İsrail’in eski Amerika Büyükelçisi, Suriye ile Başmüzakerecisi ve şu anda Tel Aviv Üniversitesi Ortadoğu Tarihi Bölümü’nde Onursal Profesör, New York Üniversitesi’nde Seçkin Global Profesör ve Brookings Enstitüsü’nde Seçkin Akademi Üyesi olan Itamar Rabinovich, Suriye dış politikası ve Suriye-İsrail ilişkileri konularında ORSAM’ın sorularını cevapladı. 



ORSAM: Suriye dış politikası ile başlamak gerekirse, sizce Suriye’nin tarihi ve devlet oluşumu süreci bugünkü dış politikasını ne derece etkiliyor? 

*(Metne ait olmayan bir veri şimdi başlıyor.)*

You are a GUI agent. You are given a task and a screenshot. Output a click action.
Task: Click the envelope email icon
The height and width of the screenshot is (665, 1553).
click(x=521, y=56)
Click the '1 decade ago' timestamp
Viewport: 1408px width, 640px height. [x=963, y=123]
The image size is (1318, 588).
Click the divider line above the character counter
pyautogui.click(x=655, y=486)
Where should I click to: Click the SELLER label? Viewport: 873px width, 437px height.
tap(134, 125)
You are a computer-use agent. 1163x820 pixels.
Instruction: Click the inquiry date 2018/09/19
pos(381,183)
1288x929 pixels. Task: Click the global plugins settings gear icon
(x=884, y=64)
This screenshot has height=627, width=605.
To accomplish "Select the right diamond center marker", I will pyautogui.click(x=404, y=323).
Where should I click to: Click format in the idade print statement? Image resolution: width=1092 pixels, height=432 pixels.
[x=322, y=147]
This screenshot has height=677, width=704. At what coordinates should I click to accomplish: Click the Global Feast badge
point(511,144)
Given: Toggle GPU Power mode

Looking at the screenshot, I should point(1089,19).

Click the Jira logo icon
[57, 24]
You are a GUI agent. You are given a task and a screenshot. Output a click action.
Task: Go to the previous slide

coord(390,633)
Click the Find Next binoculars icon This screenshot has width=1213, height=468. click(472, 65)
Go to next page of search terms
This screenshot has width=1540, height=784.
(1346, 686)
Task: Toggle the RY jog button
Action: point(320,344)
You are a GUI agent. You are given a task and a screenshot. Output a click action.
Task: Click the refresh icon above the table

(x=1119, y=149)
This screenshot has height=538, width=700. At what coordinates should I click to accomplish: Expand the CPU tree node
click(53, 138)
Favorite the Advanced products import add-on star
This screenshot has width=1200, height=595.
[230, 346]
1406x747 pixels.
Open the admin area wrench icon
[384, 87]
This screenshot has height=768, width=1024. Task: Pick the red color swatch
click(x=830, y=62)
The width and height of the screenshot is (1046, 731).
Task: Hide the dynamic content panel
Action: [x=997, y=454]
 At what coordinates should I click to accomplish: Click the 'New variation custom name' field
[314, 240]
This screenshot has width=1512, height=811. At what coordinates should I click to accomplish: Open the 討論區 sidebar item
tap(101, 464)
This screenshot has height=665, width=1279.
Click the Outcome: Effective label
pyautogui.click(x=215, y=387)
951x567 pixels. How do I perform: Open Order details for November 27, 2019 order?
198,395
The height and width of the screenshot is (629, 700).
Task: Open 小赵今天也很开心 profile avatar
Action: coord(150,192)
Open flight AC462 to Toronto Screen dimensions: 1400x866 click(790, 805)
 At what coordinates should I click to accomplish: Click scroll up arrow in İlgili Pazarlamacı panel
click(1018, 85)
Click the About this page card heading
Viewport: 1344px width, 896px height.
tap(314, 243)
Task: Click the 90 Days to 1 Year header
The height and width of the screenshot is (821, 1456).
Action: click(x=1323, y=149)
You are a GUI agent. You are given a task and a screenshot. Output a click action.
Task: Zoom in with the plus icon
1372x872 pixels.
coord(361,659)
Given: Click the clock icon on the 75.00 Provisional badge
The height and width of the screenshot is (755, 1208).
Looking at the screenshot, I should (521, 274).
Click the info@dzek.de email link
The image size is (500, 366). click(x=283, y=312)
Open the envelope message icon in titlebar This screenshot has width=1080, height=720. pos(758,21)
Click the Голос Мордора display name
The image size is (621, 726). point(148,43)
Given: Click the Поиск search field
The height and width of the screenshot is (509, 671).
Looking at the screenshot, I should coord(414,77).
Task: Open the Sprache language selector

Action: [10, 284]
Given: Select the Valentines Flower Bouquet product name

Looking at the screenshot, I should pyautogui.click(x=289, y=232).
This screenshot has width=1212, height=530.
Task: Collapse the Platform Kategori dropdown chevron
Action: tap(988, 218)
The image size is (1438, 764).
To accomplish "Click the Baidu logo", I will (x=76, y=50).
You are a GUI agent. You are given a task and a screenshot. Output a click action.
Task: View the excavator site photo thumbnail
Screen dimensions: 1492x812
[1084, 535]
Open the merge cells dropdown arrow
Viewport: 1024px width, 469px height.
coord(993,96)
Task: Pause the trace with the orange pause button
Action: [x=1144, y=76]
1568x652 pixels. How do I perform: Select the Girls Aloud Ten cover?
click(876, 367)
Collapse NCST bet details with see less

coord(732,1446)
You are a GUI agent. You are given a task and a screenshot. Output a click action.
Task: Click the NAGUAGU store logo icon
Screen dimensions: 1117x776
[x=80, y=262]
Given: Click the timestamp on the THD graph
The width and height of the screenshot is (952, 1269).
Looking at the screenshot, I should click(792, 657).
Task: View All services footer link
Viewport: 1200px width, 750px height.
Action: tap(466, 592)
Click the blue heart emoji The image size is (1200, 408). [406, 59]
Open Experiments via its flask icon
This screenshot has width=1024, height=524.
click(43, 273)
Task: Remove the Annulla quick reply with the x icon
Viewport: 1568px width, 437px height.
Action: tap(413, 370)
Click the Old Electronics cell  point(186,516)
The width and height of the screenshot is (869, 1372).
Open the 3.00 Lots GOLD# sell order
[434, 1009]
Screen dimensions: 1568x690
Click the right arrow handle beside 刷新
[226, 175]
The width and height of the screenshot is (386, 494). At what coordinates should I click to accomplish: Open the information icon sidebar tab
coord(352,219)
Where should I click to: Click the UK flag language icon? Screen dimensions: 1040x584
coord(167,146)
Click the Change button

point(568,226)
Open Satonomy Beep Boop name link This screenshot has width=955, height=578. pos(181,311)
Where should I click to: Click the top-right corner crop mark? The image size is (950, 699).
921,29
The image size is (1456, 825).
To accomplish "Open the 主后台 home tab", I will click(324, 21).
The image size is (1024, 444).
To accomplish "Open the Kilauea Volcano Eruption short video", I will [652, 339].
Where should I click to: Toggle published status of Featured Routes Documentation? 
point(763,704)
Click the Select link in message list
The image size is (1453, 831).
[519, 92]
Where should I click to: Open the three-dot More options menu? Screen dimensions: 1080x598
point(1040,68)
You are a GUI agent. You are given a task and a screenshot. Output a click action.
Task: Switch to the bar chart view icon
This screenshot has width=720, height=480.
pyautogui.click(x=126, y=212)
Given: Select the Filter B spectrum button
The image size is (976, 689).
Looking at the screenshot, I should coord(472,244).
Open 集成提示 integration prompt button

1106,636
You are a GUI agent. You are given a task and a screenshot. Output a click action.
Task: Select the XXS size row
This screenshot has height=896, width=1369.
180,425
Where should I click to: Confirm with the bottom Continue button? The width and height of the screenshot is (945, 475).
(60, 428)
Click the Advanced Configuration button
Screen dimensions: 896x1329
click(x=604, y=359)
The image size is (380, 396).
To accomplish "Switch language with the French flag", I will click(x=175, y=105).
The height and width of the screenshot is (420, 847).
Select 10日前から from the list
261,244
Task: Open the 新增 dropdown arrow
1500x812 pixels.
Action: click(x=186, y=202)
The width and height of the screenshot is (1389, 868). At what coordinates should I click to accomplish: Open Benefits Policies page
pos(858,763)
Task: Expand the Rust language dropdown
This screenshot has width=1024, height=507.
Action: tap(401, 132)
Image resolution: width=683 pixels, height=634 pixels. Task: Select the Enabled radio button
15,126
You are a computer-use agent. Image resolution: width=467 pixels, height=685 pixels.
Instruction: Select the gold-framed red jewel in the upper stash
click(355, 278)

Itamar Rabinovich: Ortadoğu’nun bu kısmındaki birçok devlet yapaydır. Irak ve Suriye gibi devletlerin sadece isimleri antik fakat sınırları değil. Şu anki sınırları içinde uzun bir tarih ve devlet geleneği olan tek devlet Mısır, göreceli olarak yeni bir devlet olduğu için, Türkiye bile değil. 100 yıl önce Suriye dendiğinde Büyük Suriye akla gelirdi, bugünün Suriye’si değil. Bazı kazalar ya da İngilizce 
ve Fransız politikaları sonucunda şu anda bu sınırlarla karşı karşıyayız ve mevcut sınırları içindeki bir Suriye devleti kimliği oluşturmak, Suriyeli liderlerin oldukça fazla zamanını aldı. Güçlü bir Suriye devleti oluşturmayı başaran tek lider ise Hafız Esad oldu, bu onun büyük katkısıdır. Kendisi bile Büyük Suriye fikrini zikrettiğinde, bazen Lübnan, Filistin, Ürdün hakkında konuştu ve bazı belli başlı iddialarda bulundu, ama sonuç olarak güçlü, bütüncül bir Suriye devleti inşa eden ilk kişiydi. 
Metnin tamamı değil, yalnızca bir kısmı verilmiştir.